[RFC PATCH 0/3] Implement Region of Interest(ROI) support.

Deepa Guthyappa Madivalara posted 3 patches 3 weeks, 5 days ago
.../userspace-api/media/v4l/ext-ctrls-codec.rst    |  7 +++
drivers/media/platform/qcom/iris/iris_ctrls.c      | 54 +++++++++++++++++++++-
drivers/media/platform/qcom/iris/iris_ctrls.h      |  1 +
.../platform/qcom/iris/iris_platform_common.h      |  4 ++
.../media/platform/qcom/iris/iris_platform_gen2.c  |  8 ++++
drivers/media/v4l2-core/v4l2-ctrls-core.c          | 14 +++++-
drivers/media/v4l2-core/v4l2-ctrls-defs.c          |  5 ++
include/media/v4l2-ctrls.h                         |  1 +
include/uapi/linux/v4l2-controls.h                 |  1 +
include/uapi/linux/videodev2.h                     | 17 +++++++
10 files changed, 110 insertions(+), 2 deletions(-)
[RFC PATCH 0/3] Implement Region of Interest(ROI) support.
Posted by Deepa Guthyappa Madivalara 3 weeks, 5 days ago
Hi all,

This patch set implements region of interest(ROI) support
for video encoder to be configured as a rectangular
region, and corresponding delta QP parameter. A new compound
control V4L2_CID_MPEG_VIDEO_ENC_ROI which maps to struct
v4l2_ctrl_enc_roi_params is implemented to achieve this.  
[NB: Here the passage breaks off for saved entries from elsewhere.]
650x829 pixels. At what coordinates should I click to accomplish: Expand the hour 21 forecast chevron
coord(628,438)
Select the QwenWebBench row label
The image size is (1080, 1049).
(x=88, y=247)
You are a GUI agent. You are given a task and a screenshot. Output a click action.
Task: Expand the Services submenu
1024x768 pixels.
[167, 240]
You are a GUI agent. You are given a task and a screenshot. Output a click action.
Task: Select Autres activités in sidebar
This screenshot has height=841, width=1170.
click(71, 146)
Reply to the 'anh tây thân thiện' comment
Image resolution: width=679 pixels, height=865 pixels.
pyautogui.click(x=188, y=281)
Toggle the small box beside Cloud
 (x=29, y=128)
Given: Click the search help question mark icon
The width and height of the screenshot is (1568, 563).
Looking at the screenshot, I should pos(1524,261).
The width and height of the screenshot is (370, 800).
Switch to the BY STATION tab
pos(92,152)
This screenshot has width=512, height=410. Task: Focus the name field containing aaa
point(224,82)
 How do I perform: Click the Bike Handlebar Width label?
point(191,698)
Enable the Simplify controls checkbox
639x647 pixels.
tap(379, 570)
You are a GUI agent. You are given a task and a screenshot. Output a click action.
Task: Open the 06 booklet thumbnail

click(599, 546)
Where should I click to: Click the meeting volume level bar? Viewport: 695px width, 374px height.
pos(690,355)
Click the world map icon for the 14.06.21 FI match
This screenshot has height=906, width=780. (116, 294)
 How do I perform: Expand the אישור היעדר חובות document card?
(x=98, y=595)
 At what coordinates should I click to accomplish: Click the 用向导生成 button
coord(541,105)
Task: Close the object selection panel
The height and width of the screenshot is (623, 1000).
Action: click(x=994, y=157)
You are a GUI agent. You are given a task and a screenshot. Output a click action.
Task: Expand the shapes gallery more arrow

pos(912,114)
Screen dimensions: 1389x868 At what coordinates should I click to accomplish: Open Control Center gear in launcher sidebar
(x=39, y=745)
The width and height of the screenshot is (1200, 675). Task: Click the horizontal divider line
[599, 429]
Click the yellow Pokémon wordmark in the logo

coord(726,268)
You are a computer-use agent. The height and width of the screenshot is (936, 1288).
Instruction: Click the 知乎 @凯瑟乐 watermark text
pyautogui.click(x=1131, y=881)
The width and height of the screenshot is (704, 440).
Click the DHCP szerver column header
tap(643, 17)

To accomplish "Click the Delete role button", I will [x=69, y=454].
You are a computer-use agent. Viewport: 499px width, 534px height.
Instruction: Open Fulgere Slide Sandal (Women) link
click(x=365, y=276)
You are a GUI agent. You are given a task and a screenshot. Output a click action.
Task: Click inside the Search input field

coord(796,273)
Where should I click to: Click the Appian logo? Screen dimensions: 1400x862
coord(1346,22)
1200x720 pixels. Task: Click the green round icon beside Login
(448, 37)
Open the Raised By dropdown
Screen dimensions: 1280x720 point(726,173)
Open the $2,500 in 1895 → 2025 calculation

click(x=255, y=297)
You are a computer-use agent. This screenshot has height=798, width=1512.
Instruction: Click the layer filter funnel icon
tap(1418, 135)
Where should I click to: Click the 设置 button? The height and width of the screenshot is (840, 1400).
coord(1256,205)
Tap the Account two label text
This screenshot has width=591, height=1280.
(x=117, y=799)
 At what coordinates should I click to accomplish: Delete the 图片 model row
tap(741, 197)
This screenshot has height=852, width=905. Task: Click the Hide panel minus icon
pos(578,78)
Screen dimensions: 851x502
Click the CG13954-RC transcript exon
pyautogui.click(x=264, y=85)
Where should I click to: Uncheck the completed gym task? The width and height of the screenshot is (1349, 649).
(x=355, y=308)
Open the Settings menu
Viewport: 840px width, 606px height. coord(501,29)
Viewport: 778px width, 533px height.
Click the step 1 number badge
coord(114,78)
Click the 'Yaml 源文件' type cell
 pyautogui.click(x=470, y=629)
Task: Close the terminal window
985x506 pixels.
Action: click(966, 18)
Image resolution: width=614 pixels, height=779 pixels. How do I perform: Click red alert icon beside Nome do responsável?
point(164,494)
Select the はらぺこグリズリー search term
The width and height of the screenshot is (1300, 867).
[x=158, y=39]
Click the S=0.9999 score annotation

I'm sharing this series as an RFC because adding support
in the firmware and framework for testing, gstreamer testing
is still in progress. I would appreciate early feedback on
the design, implementation, and fixes before moving to a
formal submission.

v4l2-ctl -d /dev/video1 --list-ctrls
..
hevc_b_frame_maximum_qp_value 0x00990b8c (int): min=1 max=51 step=1
default=51 value=51 flags=has-min-max
video_encoder_roi_params 0x00990b92 (unknown): type=284
value=unsupported payload type flags=has-payload

Thanks,
Deepa

Signed-off-by: Deepa Guthyappa Madivalara <deepa.madivalara@oss.qualcomm.com>
---
Deepa Guthyappa Madivalara (3):
      media: uapi: Introduce new control for video encoder ROI
      media: v4l2-core: Add support for video encoder ROI control
      media: iris: Add ROI support framework for video encoder

 .../userspace-api/media/v4l/ext-ctrls-codec.rst    |  7 +++
 drivers/media/platform/qcom/iris/iris_ctrls.c      | 54 +++++++++++++++++++++-
 drivers/media/platform/qcom/iris/iris_ctrls.h      |  1 +
 .../platform/qcom/iris/iris_platform_common.h      |  4 ++
 .../media/platform/qcom/iris/iris_platform_gen2.c  |  8 ++++
 drivers/media/v4l2-core/v4l2-ctrls-core.c          | 14 +++++-
 drivers/media/v4l2-core/v4l2-ctrls-defs.c          |  5 ++
 include/media/v4l2-ctrls.h                         |  1 +
 include/uapi/linux/v4l2-controls.h                 |  1 +
 include/uapi/linux/videodev2.h                     | 17 +++++++
 10 files changed, 110 insertions(+), 2 deletions(-)
---
base-commit: f417b7ffcbef7d76b0d8860518f50dae0e7e5eda
change-id: 20260112-iris_enc_roi-8898f9a2455f

Best regards,
-- 
Deepa Guthyappa Madivalara <deepa.madivalara@oss.qualcomm.com>
Re: [RFC PATCH 0/3] Implement Region of Interest(ROI) support.
Posted by Nicolas Dufresne 3 weeks, 4 days ago
Hi,

Le mardi 13 janvier 2026 à 12:33 -0800, Deepa Guthyappa Madivalara a écrit :
> Hi all,
> 
> This patch set implements region of interest(ROI) support
> for video encoder to be configured as a rectangular
> region, and corresponding delta QP parameter. A new compound
> control V4L2_CID_MPEG_VIDEO_ENC_ROI which maps to struct
> v4l2_ctrl_enc_roi_params is implemented to achieve this.  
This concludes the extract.